I just bought tu8600 with all upgrade off USAM. Hopefully works on, will pair with ZMF atticus and hd800S.


----------



## smodtactical (Aug 29, 2021)

http://sonicvisions.org/forum/index.php?threads/elekit-tu8600s-impressions.118/

I got the elekit TU8600S in with most all upgrades in (only thing missing is VCAP CUTF, has odam instead). Tubes are: COSSOR Black Plate 300B, Western Electric  ECC83/B759, RCA 12AU7 X 2 (clear Top).

*Intro*
If I have to summarize the amp's sound with 1 word it would be captivating. I wanted to warm up HD800S and inject some musicality into it... the Elekit... well lets just say im lifting my jaw off the floor after hearing it.

*Setup*
I had some issues initially with a bit of noise and static. I fixed this by doing 2 things. First I took the XLRs out of my denafrips terminator that were connected to my he9, second I added to the tube cage. After doing this the elekit is insanely quiet with an abyss like blackground. I honestly think it sounds as quiet as the he9 and possibly even quieter than my pass amp.

*Tone*
The first thing that hits you is this supremely musical tonality throughout the frequency band. Now I know what the word 'effortless' means. Everything flows in such an utterly liquid way its truly amazing. Especially on hd800S at times it can just have too much bite or glare with certain music and now it sounds like its utterly relaxed and music just flows... but... it is somehow more detailed than my he9 ?!

-------------------------

> **Job 1**:
Write out the rows again, beginning with the first row and stopping after the row that contains "Action: pyautogui.click(x=431, y=273)".
The text and the rows have no connection to each other.

-------------------------

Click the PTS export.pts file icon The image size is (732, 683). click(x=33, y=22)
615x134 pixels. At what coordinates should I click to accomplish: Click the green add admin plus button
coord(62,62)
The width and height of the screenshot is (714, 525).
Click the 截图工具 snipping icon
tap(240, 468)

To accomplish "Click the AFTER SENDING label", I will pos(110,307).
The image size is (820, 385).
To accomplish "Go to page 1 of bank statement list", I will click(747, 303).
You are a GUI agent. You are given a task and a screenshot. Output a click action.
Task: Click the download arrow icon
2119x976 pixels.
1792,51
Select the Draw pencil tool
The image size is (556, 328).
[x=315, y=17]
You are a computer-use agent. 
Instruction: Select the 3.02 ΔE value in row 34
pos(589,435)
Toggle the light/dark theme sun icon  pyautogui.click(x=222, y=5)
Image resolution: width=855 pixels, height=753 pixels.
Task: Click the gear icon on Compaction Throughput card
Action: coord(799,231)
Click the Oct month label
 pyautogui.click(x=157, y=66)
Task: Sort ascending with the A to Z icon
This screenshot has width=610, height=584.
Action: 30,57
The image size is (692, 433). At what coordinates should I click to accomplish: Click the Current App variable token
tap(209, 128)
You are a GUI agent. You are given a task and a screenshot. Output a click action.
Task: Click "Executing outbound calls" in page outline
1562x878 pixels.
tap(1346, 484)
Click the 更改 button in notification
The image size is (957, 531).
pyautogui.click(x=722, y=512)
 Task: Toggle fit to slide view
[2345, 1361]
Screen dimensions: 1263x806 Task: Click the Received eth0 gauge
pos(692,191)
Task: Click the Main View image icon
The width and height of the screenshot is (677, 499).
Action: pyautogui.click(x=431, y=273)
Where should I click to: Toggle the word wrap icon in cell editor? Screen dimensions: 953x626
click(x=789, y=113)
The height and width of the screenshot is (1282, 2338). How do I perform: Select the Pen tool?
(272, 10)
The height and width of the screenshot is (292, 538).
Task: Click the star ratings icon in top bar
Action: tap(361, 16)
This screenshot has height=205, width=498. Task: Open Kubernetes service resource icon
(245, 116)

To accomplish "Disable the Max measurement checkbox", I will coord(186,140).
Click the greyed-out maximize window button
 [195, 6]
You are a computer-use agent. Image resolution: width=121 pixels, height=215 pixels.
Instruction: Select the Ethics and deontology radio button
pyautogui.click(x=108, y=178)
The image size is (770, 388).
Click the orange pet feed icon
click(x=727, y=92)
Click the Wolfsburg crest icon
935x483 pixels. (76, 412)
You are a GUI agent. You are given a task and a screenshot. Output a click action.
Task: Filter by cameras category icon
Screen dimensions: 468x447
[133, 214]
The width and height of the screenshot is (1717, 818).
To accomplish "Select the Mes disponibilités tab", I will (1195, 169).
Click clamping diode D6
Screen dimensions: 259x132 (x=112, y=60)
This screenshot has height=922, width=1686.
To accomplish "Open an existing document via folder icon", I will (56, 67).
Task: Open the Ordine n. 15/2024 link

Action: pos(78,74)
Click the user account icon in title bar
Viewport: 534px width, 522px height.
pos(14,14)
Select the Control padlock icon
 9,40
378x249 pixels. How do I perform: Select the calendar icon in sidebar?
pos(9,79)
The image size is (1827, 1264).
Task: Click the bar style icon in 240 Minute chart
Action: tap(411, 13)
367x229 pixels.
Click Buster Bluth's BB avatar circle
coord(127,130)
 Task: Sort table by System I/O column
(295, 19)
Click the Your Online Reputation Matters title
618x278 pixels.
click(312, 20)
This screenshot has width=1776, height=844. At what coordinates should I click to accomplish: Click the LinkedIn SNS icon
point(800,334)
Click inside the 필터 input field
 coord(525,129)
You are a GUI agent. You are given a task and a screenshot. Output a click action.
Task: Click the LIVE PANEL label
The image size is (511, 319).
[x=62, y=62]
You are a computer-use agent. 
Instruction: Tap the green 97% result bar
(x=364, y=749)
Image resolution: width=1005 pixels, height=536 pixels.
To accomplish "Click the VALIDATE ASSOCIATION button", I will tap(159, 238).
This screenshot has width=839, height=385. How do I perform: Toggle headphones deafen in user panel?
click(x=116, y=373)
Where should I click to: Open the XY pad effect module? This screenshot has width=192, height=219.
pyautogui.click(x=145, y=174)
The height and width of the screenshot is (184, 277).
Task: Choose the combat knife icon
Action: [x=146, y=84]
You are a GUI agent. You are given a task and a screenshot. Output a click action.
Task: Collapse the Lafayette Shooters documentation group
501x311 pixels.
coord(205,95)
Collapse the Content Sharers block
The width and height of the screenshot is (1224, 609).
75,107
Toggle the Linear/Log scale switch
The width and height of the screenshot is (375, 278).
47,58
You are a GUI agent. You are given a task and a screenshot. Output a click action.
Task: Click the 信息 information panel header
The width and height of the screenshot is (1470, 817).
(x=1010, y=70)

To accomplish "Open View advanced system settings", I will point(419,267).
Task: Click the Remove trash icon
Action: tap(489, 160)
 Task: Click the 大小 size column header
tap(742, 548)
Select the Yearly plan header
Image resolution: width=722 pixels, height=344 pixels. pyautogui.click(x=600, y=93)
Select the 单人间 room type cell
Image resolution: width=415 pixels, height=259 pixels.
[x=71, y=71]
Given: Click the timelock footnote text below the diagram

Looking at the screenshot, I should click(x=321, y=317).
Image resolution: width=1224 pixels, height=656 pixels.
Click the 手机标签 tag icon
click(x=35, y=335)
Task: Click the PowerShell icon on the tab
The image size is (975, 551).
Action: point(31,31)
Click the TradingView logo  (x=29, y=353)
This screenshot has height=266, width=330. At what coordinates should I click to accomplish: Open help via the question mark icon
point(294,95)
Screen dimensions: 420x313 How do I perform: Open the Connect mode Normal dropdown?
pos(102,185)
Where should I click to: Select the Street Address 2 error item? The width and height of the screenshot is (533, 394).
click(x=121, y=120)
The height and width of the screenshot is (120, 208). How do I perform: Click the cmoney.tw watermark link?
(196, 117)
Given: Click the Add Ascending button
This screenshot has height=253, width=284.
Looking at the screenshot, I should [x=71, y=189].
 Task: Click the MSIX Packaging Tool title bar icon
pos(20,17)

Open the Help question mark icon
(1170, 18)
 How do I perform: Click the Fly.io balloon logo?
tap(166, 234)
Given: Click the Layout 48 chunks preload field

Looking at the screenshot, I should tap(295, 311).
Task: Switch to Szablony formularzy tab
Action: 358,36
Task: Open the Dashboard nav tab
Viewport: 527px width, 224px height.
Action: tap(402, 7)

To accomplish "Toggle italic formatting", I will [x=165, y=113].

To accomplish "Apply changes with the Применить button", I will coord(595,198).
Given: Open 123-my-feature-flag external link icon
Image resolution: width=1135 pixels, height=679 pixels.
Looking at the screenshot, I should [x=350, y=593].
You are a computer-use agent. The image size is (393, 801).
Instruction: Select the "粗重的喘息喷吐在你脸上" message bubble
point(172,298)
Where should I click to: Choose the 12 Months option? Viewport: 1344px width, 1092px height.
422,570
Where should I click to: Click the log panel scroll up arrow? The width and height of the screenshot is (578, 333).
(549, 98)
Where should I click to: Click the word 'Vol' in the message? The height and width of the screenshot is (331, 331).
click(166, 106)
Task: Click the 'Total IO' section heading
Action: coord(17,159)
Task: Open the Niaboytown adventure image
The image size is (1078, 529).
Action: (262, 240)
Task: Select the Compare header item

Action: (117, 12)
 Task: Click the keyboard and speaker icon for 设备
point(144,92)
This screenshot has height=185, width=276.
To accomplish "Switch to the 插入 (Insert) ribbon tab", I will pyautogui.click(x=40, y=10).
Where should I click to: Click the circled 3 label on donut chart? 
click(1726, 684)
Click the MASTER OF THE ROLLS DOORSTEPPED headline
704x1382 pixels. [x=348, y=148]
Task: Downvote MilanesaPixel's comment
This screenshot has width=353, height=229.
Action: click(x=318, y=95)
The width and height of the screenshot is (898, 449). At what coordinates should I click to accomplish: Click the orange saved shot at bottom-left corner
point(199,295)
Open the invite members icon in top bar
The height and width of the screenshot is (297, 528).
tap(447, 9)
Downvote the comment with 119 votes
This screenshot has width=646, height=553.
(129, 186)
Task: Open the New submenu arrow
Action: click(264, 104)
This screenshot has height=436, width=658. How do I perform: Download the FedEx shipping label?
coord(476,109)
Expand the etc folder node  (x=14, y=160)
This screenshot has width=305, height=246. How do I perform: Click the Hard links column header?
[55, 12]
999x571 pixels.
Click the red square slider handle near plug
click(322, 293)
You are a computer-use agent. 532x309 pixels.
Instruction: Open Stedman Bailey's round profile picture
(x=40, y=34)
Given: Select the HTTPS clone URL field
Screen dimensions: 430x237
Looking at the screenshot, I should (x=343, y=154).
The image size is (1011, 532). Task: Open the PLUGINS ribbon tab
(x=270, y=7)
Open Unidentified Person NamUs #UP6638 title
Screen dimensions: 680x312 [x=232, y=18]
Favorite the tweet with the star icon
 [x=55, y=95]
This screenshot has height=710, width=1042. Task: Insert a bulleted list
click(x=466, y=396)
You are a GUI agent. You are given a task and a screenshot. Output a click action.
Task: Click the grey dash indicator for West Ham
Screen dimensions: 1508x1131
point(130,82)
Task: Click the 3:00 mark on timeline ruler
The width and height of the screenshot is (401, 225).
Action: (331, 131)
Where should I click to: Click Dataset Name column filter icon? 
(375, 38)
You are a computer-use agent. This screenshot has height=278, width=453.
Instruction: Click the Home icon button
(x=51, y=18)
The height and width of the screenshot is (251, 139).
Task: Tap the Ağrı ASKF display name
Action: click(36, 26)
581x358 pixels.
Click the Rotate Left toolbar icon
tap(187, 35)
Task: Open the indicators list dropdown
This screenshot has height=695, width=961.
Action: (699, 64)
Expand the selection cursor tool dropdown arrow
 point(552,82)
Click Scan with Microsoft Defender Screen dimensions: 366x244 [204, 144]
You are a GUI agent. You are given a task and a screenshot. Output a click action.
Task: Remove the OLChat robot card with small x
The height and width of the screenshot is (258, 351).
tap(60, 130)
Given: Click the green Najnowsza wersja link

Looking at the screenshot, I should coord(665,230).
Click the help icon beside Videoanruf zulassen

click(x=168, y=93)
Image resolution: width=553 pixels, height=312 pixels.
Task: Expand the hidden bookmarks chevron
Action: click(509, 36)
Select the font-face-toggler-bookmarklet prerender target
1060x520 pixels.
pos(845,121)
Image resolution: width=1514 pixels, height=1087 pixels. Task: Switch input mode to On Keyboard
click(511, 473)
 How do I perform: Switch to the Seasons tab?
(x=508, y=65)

-------------------------

> **Job 2**:
Answer these questions about the forum post on the Elekit TU8600S:
(a) Which upgrade is missing from the amp, and what is used in its place?
(b) What single word does the poster use to summarize the amp's sound?
(c) What word does the poster say they now understand the meaning of?

> **Exercise response 1**:
Click the PTS export.pts file icon The image size is (732, 683). click(x=33, y=22)
615x134 pixels. At what coordinates should I click to accomplish: Click the green add admin plus button
coord(62,62)
The width and height of the screenshot is (714, 525).
Click the 截图工具 snipping icon
tap(240, 468)

To accomplish "Click the AFTER SENDING label", I will pos(110,307).
The image size is (820, 385).
To accomplish "Go to page 1 of bank statement list", I will click(747, 303).
You are a GUI agent. You are given a task and a screenshot. Output a click action.
Task: Click the download arrow icon
2119x976 pixels.
1792,51
Select the Draw pencil tool
The image size is (556, 328).
[x=315, y=17]
You are a computer-use agent. 
Instruction: Select the 3.02 ΔE value in row 34
pos(589,435)
Toggle the light/dark theme sun icon  pyautogui.click(x=222, y=5)
Image resolution: width=855 pixels, height=753 pixels.
Task: Click the gear icon on Compaction Throughput card
Action: coord(799,231)
Click the Oct month label
 pyautogui.click(x=157, y=66)
Task: Sort ascending with the A to Z icon
This screenshot has width=610, height=584.
Action: 30,57
The image size is (692, 433). At what coordinates should I click to accomplish: Click the Current App variable token
tap(209, 128)
You are a GUI agent. You are given a task and a screenshot. Output a click action.
Task: Click "Executing outbound calls" in page outline
1562x878 pixels.
tap(1346, 484)
Click the 更改 button in notification
The image size is (957, 531).
pyautogui.click(x=722, y=512)
 Task: Toggle fit to slide view
[2345, 1361]
Screen dimensions: 1263x806 Task: Click the Received eth0 gauge
pos(692,191)
Task: Click the Main View image icon
The width and height of the screenshot is (677, 499).
Action: pyautogui.click(x=431, y=273)

> **Exercise response 2**:
(a) The VCAP CUTF is missing; odam is used instead.
(b) Captivating.
(c) Effortless.